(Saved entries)
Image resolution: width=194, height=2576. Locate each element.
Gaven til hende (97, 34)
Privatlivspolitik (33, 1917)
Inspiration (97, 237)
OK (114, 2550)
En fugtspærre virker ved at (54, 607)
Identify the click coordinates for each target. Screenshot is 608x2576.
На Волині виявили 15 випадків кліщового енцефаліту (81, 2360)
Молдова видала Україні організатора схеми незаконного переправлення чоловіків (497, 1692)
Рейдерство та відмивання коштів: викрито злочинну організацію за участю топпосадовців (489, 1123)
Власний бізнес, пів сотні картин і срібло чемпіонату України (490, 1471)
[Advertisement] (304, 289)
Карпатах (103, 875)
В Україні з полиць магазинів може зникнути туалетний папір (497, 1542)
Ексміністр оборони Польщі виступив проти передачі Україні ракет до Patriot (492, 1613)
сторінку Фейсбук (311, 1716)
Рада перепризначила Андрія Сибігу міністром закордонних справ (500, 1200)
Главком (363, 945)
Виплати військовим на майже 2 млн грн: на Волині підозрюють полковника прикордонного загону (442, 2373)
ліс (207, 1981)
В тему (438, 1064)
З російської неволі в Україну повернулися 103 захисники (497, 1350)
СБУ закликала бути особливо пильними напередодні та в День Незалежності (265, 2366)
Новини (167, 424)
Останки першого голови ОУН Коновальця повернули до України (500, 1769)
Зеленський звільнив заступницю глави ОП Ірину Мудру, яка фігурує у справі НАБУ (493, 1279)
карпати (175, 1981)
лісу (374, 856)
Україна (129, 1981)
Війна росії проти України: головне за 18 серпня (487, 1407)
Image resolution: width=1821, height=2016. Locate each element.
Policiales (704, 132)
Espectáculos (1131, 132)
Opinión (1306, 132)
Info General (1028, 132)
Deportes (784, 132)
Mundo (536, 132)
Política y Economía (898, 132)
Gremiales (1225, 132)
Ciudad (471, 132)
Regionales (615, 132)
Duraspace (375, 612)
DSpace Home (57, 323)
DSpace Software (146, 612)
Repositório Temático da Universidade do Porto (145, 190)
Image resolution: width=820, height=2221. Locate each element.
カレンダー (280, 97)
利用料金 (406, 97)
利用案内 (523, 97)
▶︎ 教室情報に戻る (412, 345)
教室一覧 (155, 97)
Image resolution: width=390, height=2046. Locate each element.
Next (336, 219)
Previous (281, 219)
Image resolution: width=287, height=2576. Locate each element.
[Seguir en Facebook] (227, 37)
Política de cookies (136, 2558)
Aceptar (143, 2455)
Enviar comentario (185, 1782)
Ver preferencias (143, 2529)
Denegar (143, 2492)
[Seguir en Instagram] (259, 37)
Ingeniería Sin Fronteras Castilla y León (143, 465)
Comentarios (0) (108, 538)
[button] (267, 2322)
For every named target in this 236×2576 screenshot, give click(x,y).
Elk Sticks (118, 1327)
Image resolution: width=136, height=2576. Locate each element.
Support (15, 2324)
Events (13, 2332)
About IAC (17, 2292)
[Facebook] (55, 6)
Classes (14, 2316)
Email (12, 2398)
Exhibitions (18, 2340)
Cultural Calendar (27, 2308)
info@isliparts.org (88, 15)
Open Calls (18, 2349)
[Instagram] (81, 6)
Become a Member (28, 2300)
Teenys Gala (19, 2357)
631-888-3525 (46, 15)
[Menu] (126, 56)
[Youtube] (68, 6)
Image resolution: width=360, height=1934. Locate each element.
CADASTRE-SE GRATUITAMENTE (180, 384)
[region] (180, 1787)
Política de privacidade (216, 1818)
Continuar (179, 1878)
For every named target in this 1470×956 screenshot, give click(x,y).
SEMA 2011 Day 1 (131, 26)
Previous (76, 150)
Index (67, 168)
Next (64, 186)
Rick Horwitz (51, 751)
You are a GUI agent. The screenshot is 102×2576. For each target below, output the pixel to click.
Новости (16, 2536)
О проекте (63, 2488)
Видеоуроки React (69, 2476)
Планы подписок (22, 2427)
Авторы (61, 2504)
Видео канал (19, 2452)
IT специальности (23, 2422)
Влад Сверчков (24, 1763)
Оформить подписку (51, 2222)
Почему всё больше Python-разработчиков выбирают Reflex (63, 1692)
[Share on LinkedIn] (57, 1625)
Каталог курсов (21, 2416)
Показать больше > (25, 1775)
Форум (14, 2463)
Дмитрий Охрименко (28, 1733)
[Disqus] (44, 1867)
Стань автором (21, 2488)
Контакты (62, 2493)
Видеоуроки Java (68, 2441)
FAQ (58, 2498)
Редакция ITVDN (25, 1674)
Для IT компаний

Exercise objective
Extract from the data every line where "Política" shows up.

Solution for this exercise
Política y Economía (898, 132)
Política de cookies (136, 2558)
Política de privacidade (216, 1818)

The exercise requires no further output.